真新しい制服の様に、クリーニングしたばかりの制服が光沢を放つ。
きちんと付けられたスカートの折り目をサッと手で払ってから、ドアを開ける。
「ハル、準備は出来たのか?」
「うん。………行こう、お父さん。」
部屋の外へと、踏み出す1歩。
家の外へと、踏み出す1歩。
この1歩を踏み出すのに、こんなにも時間がかかってしまった。
どれだけ、陰でお父さんに心配をさせてしまったのだろう。
怖くない訳ではない。
磯崎さんや私をからかっていた人達を許せる様になった訳でもない。
紺野くんに会うことだって、怖いと思う。
顔を合わせてしまったら。
嫌な顔をされてしまったら。
壊れた心を、更に粉々に砕かれてしまったら。
だけど、それでも、信じてみたい。
私は、お父さんの言葉を信じてみたいんだ。
仕事を抜け出してまで来てくれた、私のたった1人の父親の言葉を信じたい。
久しぶりに乗る、お父さんの車。
外に出ることさえ拒んでいた私は、この車に乗ることもここ数ヶ月はなかった。
私が乗り込んですぐ、お父さんはゆっくりと車を発進させる。
いつもは歩いて通る、田舎道。
田んぼの横を通る、コンクリートの道。
1車線しかない細い道を、車で通過していく。
「………。
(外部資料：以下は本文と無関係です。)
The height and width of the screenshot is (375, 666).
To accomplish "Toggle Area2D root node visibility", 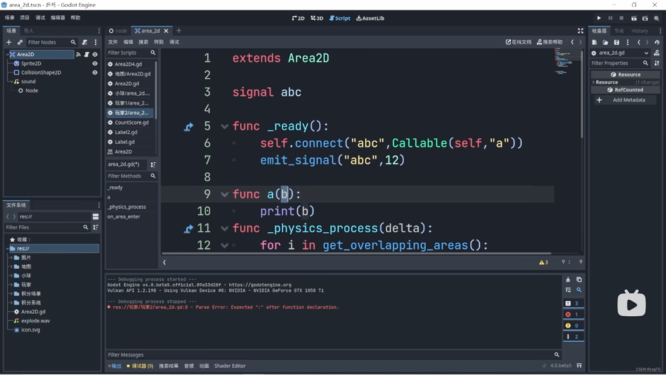I will pos(95,55).
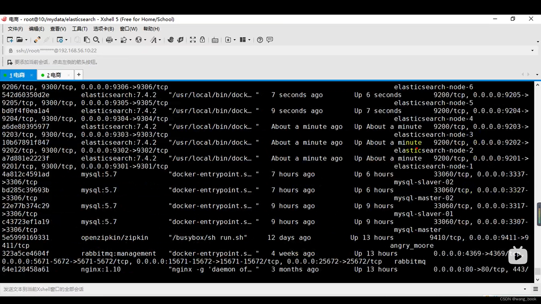Click the Print icon in toolbar
The image size is (541, 304).
point(109,40)
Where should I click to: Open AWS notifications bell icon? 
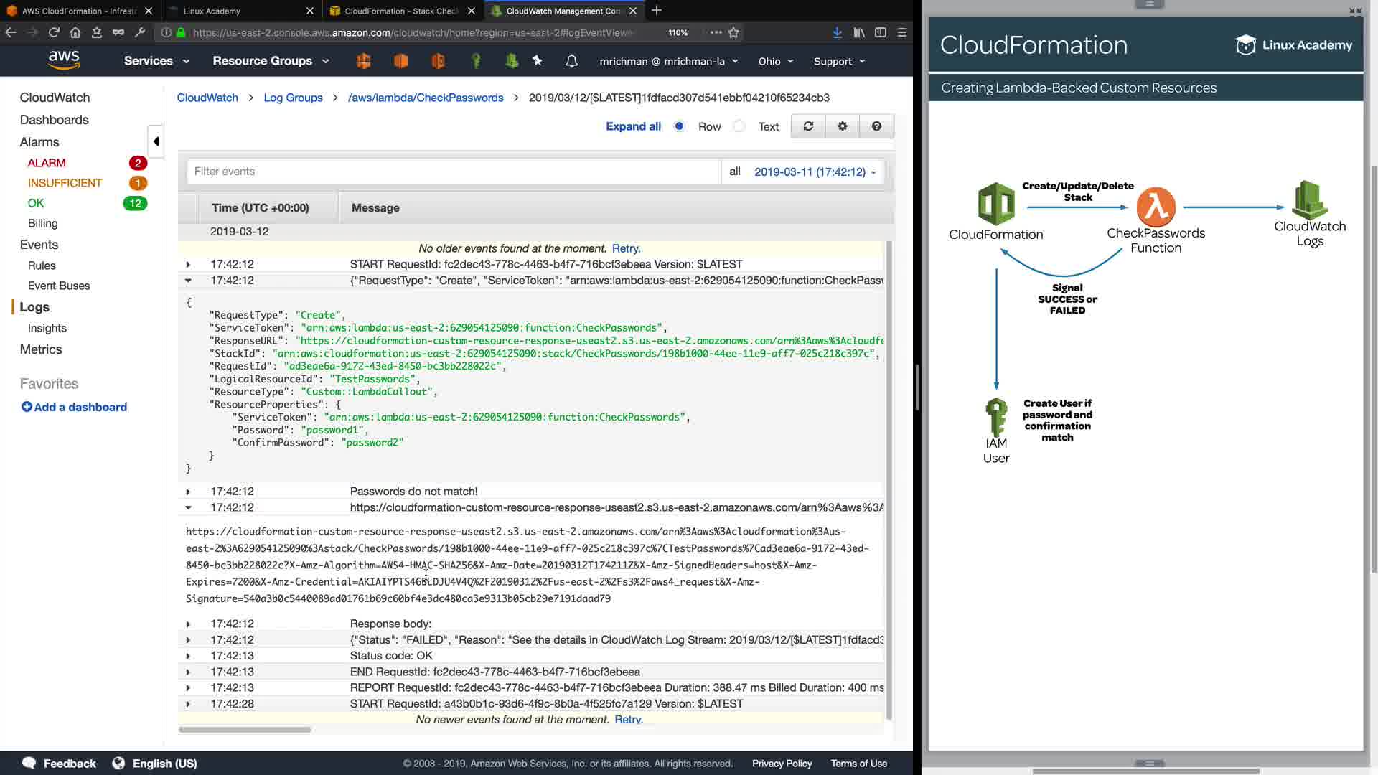[571, 61]
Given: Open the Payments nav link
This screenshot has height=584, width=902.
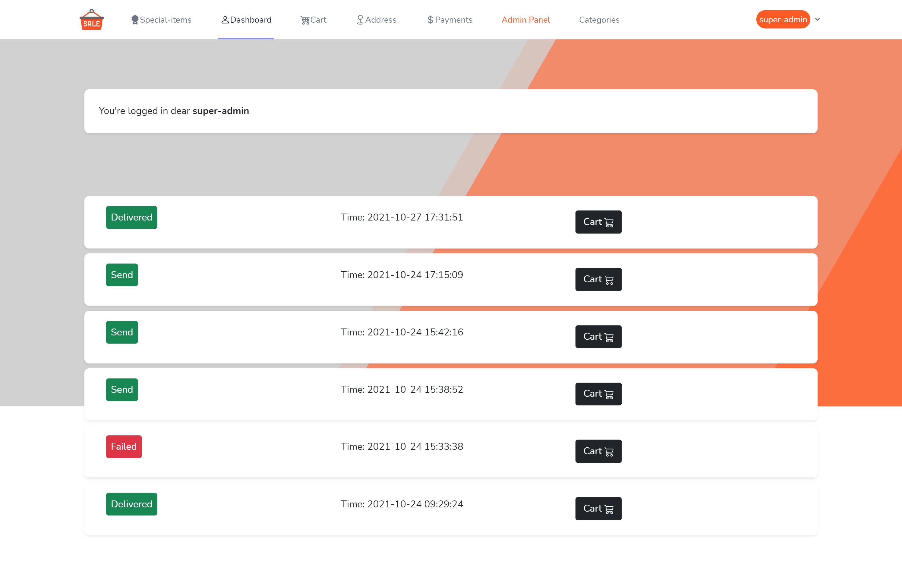Looking at the screenshot, I should point(453,20).
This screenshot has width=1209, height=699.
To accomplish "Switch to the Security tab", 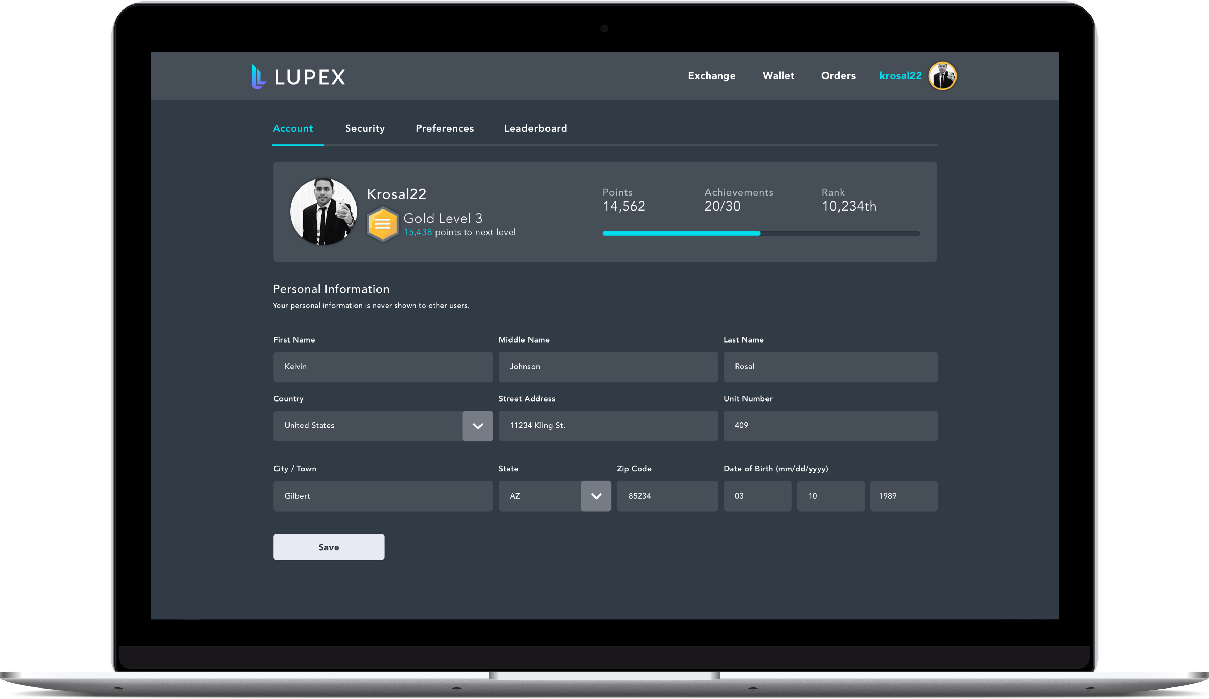I will (365, 128).
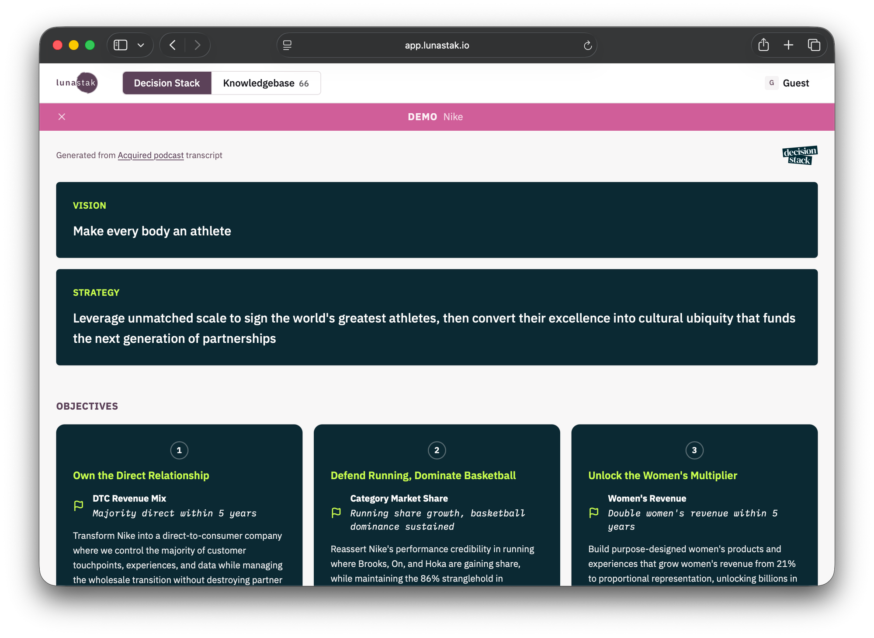The image size is (874, 638).
Task: Reload the page with refresh icon
Action: coord(588,45)
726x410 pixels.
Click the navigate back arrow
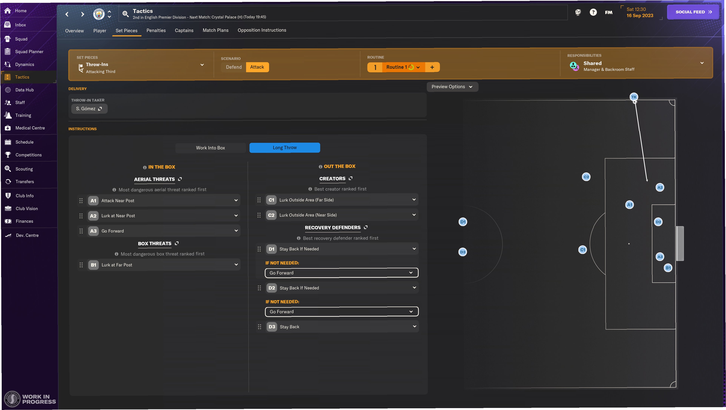point(67,14)
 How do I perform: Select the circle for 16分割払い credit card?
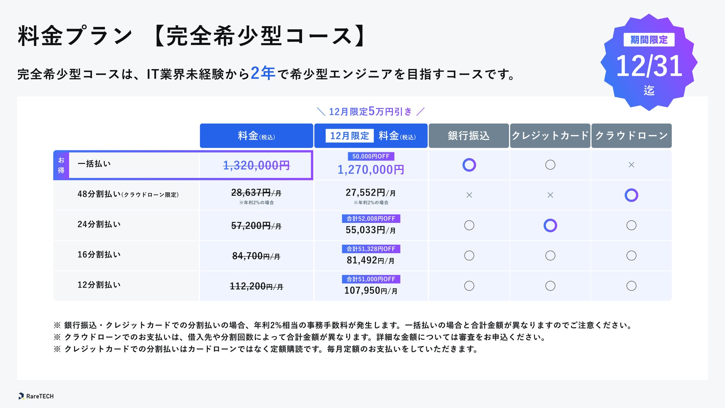point(550,256)
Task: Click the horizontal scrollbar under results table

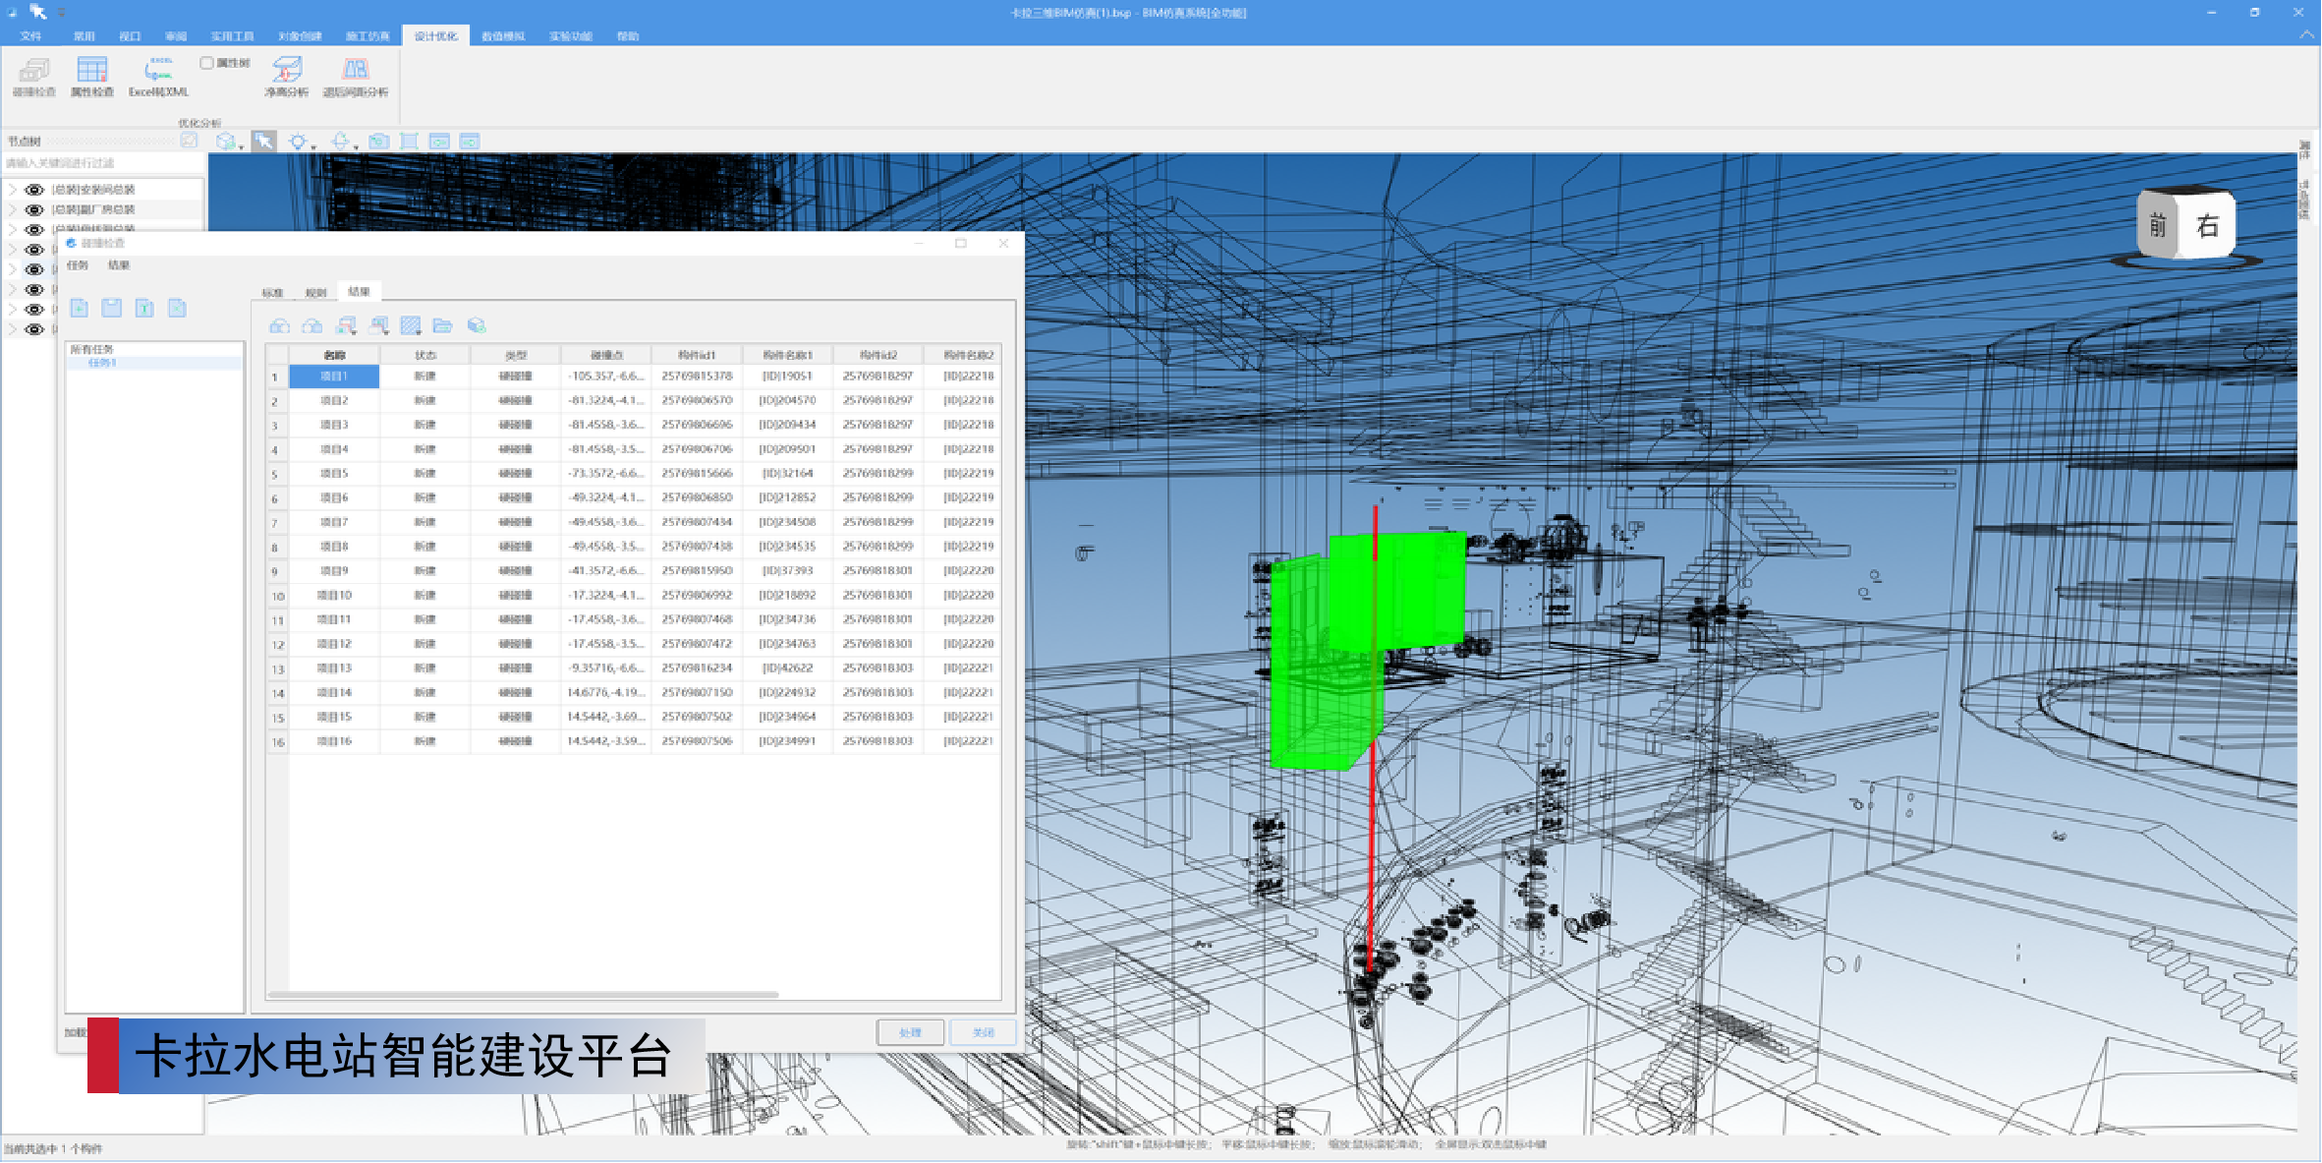Action: pos(523,994)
」
自然と無言になってしまうのは、心の奥底に残る記憶のせいだ。
学校に近付くだけで蘇る。
目を閉じなくても、思い出してしまう光景。
教室。
机。
取り囲まれた自分。
味方なんて、誰もいない。
誰も助けてなんてくれない。
あの時、こうしていたら。
もっと早く、磯崎さんの存在に気が付いていたら。
もっと早く、紺野くんのことを呼び出せていたら。
あんなことにはならなかったのだろうか。
あんな思いはしなかったのだろうか。
(バカみたいだ………。)
そんなこと、考えたって仕方ないのに。
もう、あの日には戻れやしないのに。